İmralı’da PKK Lideri Abdullah Öcalan’la gerçekleşen görüşmelere dair PKK’nin yaklaşımının ne olduğu ve 15 Şubat’ta yapılacağı iddia edilen çağrıya dair en çarpıcı açıklamalar Murat Karayılan’dan geldi. Karayılan, 15 Şubat’ta bir çağrı yapılacağını doğrularken 15 Şubat’ın karanlık bir günden yeni bir çıkışın gerçekleşeceği güne dönüşebilme ihtimalinden söz ediyor.
Ekim 2024’te MHP Genel Başkanı Devlet Bahçeli, PKK lideri Abdullah Öcalan’a yönelik dikkat çekici bir çağrıda bulunarak, Öcalan’ın PKK’ye silah bırakma çağrısı yapması gerektiğini belirtti. Bahçeli, Öcalan’ın “umut hakkından” yararlanarak Meclis’te konuşabileceğini ifade etti.
PKK Yürütme Komitesi Üyesi Murat Karayılan, Öcalan’la yapılan görüşmeler, 15 Şubat’ta yapılması beklenen çağrı ve PKK’nin sürece yaklaşımına dair birçok ipucunu Stêrk TV’de katıldığı bir programda dile getiriyor.
Bahçeli’nin ilk çıkışının ardından, yeğeni Ömer Öcalan, 23 Ekim’de İmralı’ya giderek dört yılı aşkın bir aradan sonra Abdullah Öcalan’la görüşebilen ilk isim oldu. 4 yılı aşkın süren iletişimsizlik ve haber alınamama halinin ardından Öcalan’la gerçekleşen bu görüşme büyük yankı uyandırdı.
Daha sonra DEM Parti heyeti, Adalet Bakanlığı’na başvurarak İmralı’da Öcalan ile görüşme talebinde bulundu. İlk görüşme 28 Aralık 2024’te gerçekleşti ve yaklaşık dört saat sürdü. Heyette İstanbul Milletvekili Sırrı Süreyya Önder ve Van Milletvekili Pervin Buldan yer aldı.

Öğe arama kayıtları
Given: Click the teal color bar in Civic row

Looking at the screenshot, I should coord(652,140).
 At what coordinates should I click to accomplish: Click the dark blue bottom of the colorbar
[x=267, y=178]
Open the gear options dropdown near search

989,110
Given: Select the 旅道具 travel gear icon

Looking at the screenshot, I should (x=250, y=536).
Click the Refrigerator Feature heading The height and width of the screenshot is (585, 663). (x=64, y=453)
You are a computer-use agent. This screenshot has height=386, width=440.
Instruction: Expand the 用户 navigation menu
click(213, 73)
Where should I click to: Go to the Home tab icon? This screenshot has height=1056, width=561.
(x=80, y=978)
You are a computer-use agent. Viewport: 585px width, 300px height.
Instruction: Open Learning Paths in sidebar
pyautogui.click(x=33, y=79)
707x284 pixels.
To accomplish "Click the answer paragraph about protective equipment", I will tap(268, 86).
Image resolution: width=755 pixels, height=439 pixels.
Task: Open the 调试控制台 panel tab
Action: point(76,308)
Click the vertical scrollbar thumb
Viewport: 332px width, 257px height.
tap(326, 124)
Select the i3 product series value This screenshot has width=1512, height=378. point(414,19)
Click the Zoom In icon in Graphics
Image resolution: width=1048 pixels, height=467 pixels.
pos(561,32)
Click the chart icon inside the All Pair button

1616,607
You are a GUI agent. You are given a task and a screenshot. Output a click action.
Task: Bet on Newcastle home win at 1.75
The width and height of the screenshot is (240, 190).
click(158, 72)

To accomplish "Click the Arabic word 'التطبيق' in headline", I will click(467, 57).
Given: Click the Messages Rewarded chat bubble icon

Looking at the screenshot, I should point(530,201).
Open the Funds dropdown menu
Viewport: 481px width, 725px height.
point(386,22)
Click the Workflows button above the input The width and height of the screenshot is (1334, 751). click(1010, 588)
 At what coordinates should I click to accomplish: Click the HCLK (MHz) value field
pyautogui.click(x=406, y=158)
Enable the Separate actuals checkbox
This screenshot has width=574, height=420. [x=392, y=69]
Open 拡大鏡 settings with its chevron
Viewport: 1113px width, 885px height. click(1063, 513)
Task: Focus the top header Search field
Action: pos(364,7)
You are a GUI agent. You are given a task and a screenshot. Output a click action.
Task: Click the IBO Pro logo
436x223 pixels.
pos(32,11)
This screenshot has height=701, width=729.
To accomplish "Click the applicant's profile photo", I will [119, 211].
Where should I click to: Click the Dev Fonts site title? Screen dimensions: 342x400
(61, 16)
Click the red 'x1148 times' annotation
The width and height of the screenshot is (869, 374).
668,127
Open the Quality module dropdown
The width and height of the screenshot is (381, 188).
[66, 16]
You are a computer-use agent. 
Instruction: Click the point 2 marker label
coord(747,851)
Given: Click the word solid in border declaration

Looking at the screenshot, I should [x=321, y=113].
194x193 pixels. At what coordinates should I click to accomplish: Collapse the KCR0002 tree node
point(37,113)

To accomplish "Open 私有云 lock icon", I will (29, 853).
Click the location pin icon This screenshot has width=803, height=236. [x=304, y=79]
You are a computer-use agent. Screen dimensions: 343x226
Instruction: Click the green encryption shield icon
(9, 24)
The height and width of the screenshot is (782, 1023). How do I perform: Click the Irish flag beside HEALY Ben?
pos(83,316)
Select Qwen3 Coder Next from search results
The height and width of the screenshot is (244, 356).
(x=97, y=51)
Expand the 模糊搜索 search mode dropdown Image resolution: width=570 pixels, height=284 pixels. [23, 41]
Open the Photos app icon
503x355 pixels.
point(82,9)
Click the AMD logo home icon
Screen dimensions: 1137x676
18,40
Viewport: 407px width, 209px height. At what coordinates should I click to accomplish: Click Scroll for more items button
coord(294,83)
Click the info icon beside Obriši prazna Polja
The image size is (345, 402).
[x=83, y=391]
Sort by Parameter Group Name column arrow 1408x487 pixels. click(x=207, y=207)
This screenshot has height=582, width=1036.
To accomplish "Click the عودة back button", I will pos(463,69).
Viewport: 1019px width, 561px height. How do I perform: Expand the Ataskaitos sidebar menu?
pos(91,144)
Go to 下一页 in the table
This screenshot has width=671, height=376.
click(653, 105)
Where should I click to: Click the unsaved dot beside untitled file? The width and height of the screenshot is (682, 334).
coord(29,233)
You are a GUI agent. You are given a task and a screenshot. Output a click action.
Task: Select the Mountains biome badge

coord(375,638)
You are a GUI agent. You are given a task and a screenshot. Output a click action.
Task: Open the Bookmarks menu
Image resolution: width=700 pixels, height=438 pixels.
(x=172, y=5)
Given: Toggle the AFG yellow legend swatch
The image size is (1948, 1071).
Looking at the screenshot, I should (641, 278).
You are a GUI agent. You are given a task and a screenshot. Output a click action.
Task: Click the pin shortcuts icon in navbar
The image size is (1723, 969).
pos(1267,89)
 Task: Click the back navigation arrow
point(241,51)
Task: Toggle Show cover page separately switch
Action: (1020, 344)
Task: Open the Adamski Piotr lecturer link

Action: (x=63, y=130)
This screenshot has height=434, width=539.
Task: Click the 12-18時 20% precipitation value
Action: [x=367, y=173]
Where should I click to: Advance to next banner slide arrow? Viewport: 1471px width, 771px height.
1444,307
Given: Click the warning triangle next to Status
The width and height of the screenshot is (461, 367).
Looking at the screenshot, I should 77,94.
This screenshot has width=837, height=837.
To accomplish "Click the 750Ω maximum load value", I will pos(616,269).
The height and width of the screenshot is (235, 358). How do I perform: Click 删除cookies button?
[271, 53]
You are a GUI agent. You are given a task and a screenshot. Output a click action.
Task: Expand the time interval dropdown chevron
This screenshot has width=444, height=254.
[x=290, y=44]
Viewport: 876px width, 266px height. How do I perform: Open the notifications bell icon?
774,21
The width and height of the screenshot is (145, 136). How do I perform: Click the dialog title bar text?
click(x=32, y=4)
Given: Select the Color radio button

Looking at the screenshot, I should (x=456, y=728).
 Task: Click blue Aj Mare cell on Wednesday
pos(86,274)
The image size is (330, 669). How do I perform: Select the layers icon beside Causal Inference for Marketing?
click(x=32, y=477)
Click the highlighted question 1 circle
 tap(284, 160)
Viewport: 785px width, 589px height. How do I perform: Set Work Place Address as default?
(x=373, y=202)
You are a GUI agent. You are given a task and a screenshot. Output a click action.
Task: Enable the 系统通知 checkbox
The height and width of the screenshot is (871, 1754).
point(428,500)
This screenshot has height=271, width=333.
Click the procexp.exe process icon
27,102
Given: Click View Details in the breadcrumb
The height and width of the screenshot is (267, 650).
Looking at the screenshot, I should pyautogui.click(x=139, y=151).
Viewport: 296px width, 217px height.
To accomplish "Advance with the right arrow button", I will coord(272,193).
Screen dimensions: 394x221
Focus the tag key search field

## Yapılacak görevler
A. Kayıtlarda "Enable the Separate actuals checkbox" ifadesini içeren satırdan "will (29, 853)." ifadesini içeren satıra kadar, iki uç da dahil olmak üzere, satırları hiç değiştirmeden kopyala.
B. İmralı'da Öcalan ile yapılan görüşmeleri anlatan metni kaldığı yerden sürdür.
Metin ile kayıtlar birbirinden bağımsız iki ayrı malzemedir.

## Alıştırma cevapları
A.
Enable the Separate actuals checkbox
This screenshot has width=574, height=420. [x=392, y=69]
Open 拡大鏡 settings with its chevron
Viewport: 1113px width, 885px height. click(1063, 513)
Task: Focus the top header Search field
Action: pos(364,7)
You are a GUI agent. You are given a task and a screenshot. Output a click action.
Task: Click the IBO Pro logo
436x223 pixels.
pos(32,11)
This screenshot has height=701, width=729.
To accomplish "Click the applicant's profile photo", I will [119, 211].
Where should I click to: Click the Dev Fonts site title? Screen dimensions: 342x400
(61, 16)
Click the red 'x1148 times' annotation
The width and height of the screenshot is (869, 374).
668,127
Open the Quality module dropdown
The width and height of the screenshot is (381, 188).
[66, 16]
You are a computer-use agent. 
Instruction: Click the point 2 marker label
coord(747,851)
Given: Click the word solid in border declaration

Looking at the screenshot, I should [x=321, y=113].
194x193 pixels. At what coordinates should I click to accomplish: Collapse the KCR0002 tree node
point(37,113)

To accomplish "Open 私有云 lock icon", I will (29, 853).

B.
Karayılan, Öcalan’ın 1993’ten bu yana bozulan Kürt-Türk ilişkilerini yeniden bir kardeşlik hukukuna kavuşturma çabası içerisinde olduğunu hatırlatarak şunları dile getiriyor: “Bilindiği gibi Dem Parti heyetinin iki sefer İmralı’ya gidiş gelişleri söz konusu oldu. Yine heyet, mecliste bulunan tüm partileri dolaştı; zindanlarda bulunan çeşitli kişileri ziyaret etti. Yani değerli bir emek verdiler. Bütün bunların sonucuna bakıyoruz; genel olarak olumlu bir düşünce görülüyor. Yani alem artık bir çözümün gelişmesi gerektiğini anlıyor.”
İkinci İmralı Ziyareti ve Öcalan’ın Mesajları
DEM Parti heyeti, 22 Ocak 2025’te ikinci kez İmralı’ya giderek Öcalan ile bir görüşme daha gerçekleştirdi. Görüşme sonrası yapılan açıklamada, Öcalan’ın sağlığının iyi olduğu ve moralinin yüksek olduğu belirtildi. Öcalan, Türk-Kürt kardeşliğinin yeniden güçlendirilmesinin tarihi bir sorumluluk olduğunu vurguladı ve tüm siyasi çevrelerin yapıcı katkılar sunması gerektiğini ifade etti.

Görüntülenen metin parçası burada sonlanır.